TEXT SEGMENT ::

====

This Knowledgebase article describes the occurrence of application slowdown including the most common symptoms, causes, and resolutions.
Any piece of software installed on a server or workstation consumes a finite amount of system resource when it runs, and it must share the resources it uses with any other applications, which are running at the same time. If the total resource requirements of these applications exceed the available physical resources, the operating system will gracefully attempt to provide resources but may result in some applications being under resourced. This may mean that an application cannot obtain enough memory to operate normally, or that a process needs to wait before being able to access the hard disk.
In a situation where applications are competing for resources, it is likely that one or more of those applications will suffer from poor performance. Operations performed by the application may take longer than usual to complete, and in turn, may affect the time required to log in to a remote client, or to open or save a file. This is true for both servers running Neverfail Engine and for servers running any other application. Neverfail Engine is able to monitor system performance counters and provide warnings if predefined thresholds are exceeded, but it does not actively manage system resources for other applications. Like any other application, it also requires a finite amount of resources for its own operations in addition to the resources used by the operating system and the protected application.

====

EXTRACTED ENTRIES ::
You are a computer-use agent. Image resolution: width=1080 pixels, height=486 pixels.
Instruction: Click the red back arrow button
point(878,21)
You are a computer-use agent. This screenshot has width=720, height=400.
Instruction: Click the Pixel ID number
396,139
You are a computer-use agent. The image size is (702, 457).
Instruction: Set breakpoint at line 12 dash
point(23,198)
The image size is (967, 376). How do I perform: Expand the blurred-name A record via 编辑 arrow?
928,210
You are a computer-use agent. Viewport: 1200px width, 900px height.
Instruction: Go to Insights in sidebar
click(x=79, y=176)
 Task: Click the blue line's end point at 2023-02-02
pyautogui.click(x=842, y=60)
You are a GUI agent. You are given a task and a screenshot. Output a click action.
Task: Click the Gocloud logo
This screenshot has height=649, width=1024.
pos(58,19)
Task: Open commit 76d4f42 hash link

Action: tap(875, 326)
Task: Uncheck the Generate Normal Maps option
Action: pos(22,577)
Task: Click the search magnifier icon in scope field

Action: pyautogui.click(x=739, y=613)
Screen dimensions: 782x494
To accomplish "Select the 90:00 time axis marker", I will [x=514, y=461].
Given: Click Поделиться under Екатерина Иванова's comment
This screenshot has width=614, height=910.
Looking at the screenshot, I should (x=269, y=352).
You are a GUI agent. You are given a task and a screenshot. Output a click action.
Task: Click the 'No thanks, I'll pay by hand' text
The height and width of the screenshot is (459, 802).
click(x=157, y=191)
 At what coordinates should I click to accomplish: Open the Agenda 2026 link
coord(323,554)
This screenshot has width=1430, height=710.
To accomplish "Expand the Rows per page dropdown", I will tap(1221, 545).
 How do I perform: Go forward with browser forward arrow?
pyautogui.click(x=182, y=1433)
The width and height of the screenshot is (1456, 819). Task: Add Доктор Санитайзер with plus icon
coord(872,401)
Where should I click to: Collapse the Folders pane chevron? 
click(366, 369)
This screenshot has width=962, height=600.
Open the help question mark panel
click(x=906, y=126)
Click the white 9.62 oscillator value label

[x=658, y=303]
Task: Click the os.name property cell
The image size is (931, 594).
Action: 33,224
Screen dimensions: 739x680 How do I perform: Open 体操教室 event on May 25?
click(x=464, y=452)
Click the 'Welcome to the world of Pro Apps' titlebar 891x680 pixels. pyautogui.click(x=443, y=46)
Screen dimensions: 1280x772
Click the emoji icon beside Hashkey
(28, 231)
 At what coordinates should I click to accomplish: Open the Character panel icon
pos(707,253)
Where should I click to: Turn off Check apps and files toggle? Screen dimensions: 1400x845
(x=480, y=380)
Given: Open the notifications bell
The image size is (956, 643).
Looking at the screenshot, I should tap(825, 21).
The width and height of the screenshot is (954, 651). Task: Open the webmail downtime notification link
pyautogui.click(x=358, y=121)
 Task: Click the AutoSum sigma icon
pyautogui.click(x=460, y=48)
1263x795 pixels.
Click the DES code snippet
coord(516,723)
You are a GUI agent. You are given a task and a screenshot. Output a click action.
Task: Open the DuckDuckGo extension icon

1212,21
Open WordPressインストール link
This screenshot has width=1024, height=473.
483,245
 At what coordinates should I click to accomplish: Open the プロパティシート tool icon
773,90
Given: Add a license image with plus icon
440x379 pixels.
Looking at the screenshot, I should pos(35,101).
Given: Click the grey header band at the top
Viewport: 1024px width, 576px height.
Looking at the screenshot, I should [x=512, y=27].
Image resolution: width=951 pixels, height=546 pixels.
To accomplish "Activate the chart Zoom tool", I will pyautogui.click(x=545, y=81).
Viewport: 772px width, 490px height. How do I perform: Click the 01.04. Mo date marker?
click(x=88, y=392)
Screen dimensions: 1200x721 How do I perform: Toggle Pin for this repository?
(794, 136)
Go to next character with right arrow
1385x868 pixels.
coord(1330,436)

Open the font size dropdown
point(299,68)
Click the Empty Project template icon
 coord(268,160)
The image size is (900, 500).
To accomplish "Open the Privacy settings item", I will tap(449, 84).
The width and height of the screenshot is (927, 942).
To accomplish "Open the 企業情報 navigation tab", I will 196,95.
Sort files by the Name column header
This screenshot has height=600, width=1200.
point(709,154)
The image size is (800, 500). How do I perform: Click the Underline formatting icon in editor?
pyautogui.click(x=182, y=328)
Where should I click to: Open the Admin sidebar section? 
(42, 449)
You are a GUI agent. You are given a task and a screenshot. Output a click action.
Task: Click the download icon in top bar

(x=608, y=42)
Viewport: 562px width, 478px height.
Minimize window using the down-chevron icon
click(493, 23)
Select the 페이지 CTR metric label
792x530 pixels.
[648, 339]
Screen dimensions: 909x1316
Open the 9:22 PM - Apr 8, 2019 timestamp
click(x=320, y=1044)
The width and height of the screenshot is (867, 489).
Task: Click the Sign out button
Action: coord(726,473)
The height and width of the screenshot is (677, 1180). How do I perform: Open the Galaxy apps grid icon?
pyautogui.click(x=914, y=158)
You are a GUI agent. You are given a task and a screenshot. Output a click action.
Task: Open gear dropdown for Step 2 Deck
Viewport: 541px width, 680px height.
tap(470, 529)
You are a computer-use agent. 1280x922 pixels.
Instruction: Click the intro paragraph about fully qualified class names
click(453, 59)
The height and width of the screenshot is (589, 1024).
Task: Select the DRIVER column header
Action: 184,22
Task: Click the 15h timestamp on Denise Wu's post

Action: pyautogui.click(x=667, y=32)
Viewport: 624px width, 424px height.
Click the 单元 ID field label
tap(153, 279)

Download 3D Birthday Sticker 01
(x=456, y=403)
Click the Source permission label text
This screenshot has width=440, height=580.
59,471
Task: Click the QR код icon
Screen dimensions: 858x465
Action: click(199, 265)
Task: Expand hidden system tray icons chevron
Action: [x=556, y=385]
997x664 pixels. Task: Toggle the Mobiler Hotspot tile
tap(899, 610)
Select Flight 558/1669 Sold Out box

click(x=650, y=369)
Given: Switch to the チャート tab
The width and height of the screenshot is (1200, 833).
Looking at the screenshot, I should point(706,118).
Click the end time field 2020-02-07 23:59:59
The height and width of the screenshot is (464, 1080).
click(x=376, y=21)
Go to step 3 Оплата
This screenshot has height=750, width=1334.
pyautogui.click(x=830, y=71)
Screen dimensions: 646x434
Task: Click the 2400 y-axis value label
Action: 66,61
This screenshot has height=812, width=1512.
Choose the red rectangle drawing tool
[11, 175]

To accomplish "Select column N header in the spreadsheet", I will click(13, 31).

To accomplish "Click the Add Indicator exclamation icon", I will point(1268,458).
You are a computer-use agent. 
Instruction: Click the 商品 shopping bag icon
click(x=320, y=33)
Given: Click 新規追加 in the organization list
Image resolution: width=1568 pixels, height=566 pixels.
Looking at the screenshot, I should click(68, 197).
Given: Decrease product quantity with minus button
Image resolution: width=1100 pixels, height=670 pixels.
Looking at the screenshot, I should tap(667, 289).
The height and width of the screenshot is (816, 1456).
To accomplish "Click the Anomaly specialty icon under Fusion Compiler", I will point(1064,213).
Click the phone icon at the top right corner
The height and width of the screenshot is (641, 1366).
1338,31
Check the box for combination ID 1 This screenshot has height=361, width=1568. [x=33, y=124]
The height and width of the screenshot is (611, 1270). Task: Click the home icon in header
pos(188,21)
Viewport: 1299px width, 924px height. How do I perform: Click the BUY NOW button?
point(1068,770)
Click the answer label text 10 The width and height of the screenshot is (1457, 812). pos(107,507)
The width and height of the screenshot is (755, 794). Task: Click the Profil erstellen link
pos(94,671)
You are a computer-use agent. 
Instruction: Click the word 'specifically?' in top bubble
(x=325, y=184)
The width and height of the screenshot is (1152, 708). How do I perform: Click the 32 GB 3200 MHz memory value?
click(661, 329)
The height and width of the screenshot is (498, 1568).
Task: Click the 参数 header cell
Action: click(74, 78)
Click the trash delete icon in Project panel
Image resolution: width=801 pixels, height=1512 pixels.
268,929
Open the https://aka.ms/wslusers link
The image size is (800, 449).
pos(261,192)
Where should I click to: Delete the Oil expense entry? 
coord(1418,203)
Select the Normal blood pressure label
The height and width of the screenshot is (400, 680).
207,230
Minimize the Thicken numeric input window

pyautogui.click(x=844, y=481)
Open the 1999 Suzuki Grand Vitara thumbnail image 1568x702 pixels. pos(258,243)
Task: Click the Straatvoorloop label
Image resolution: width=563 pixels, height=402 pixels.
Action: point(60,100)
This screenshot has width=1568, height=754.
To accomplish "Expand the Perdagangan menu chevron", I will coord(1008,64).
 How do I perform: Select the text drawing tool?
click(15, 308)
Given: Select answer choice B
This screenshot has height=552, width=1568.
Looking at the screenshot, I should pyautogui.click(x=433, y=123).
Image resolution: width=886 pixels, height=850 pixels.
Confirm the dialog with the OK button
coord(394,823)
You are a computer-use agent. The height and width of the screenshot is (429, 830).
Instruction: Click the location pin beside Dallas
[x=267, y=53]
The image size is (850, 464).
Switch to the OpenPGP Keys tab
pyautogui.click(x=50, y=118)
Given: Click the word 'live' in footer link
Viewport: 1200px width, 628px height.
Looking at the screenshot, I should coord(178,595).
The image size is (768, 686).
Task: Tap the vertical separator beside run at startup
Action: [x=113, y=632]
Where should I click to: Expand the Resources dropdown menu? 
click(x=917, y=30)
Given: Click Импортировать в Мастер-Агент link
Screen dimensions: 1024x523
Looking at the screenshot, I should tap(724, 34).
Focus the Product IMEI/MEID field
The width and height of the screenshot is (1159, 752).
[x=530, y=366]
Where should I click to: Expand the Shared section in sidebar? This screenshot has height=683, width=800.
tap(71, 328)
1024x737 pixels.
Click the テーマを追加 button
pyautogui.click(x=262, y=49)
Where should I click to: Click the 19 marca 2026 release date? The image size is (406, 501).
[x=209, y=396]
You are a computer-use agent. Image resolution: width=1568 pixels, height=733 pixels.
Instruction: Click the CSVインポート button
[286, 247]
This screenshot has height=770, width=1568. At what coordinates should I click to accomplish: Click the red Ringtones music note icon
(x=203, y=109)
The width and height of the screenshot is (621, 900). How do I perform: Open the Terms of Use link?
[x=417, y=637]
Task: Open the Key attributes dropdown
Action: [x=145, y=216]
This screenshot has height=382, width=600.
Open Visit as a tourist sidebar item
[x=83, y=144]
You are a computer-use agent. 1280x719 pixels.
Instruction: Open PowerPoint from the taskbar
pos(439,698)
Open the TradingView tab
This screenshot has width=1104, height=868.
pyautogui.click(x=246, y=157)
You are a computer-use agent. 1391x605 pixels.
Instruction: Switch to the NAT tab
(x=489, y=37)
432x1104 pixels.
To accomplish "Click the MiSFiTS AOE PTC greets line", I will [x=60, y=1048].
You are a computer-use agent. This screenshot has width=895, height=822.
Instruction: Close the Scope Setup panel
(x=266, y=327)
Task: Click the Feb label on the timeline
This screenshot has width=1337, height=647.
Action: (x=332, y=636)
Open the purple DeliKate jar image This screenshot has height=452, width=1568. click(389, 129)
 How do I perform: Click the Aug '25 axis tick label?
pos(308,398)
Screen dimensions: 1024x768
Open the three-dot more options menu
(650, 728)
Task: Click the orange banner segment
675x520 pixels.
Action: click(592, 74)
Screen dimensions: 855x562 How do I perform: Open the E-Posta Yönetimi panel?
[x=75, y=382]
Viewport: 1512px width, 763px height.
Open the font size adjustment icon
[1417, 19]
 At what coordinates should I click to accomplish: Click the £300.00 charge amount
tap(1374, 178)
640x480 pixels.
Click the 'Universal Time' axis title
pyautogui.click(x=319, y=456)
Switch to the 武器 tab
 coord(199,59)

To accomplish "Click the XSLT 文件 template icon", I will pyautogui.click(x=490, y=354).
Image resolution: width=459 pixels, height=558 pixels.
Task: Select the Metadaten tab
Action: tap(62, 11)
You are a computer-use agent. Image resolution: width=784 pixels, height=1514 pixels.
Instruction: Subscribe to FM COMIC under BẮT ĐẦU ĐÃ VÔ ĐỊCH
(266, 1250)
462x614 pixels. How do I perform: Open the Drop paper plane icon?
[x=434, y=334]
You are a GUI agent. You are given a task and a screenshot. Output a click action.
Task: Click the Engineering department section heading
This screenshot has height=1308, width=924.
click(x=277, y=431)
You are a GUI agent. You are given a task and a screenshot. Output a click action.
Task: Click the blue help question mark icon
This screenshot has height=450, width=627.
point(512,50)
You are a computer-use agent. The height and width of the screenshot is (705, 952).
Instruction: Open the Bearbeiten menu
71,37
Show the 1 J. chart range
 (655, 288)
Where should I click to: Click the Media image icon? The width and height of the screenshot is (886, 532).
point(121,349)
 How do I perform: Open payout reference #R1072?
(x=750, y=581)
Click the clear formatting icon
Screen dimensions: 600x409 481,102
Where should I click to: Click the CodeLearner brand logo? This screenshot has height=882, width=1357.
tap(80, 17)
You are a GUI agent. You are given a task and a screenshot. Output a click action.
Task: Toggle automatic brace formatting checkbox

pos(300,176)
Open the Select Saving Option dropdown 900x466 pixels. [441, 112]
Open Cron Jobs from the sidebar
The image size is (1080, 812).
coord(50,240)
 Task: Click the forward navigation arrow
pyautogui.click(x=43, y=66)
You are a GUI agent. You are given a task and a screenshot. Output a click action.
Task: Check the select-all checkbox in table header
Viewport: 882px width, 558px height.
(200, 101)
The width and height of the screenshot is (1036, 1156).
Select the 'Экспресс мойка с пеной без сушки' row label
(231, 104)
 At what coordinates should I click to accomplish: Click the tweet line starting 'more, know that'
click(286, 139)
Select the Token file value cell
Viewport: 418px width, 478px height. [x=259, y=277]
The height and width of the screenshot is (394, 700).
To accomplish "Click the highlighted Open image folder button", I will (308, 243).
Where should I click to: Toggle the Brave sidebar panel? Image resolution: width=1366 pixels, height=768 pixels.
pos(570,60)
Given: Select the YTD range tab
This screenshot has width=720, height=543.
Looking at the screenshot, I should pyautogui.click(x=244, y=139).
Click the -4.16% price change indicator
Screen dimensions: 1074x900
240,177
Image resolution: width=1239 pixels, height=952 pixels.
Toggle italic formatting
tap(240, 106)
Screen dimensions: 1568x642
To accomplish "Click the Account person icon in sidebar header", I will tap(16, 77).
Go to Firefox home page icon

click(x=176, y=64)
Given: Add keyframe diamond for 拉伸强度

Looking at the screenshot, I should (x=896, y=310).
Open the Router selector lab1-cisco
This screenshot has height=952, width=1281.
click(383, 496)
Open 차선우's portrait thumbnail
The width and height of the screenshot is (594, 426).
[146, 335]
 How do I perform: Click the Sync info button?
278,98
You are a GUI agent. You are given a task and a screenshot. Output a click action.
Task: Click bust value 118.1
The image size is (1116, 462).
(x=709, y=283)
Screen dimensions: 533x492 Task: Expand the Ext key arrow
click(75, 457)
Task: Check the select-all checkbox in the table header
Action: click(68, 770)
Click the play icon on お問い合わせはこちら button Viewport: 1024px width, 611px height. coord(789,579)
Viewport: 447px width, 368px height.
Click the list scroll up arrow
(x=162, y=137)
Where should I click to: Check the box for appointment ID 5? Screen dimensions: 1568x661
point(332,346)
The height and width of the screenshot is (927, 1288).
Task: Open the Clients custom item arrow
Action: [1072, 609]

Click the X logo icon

====

CHECK YOUR UNDERSTANDING ::
1. Answer these questions from the article on application slowdown:
(a) Besides symptoms, what two things does the article say it describes about application slowdown?
(b) According to the article, what might an application be unable to obtain when it is under resourced?
(c) What does Neverfail Engine monitor, and what does it provide when predefined thresholds are exceeded?
2. Extend the article on application slowdown, picking up after its final sentence.
The entries come from a different source than the article on application slowdown.

PER-TASK OUTPUTS ::
1.
(a) The causes and the resolutions.
(b) Enough memory to operate normally.
(c) It monitors system performance counters and provides warnings.

2.
It is very important to ensure that the machines hosting Neverfail Engine meet recommended hardware requirements and are powerful enough to cope with the load imposed by Neverfail Engine, the protected application, and any other critical applications running on the same server group. Neverfail SCOPE provides users with the information to make this decision at install time, and can monitor server performance while Neverfail Heartbeat is running.
Poor application performance
None of the servers in the group is able to accommodate the load placed upon it during normal operation.
This may be due to the Primary server's resource usage in one or more areas being close to the maximum possible before Neverfail Engine was installed.
Neverfail SCOPE is designed to report these types of conditions, and can provide warnings if CPU usage or memory usage exceeds a certain percentage of the available resource. The information provided by SCOPE means that the risk of application slowdown could be minimized by performing any recommended hardware upgrades on the Primary server before Neverfail Engine is installed.
All servers could accommodate the initial load but the load has increased
Application response times have slowed in response to increased user activity.
It is also possible that the server group may be able to operate normally when Neverfail Engine is first installed, with performance decreasing because of an increase in user activity - for example, the number of users on your Exchange system may increase, or the typical usage pattern for a user may become more intense. This may be a gradual and sustained increase over time; or it may be transient if some specific event triggers a temporary surge in user activity.
If the situation is sporadic, it should correct itself when the load decreases. If the increase is sustained and permanent, it may be necessary to upgrade the server hardware to compensate.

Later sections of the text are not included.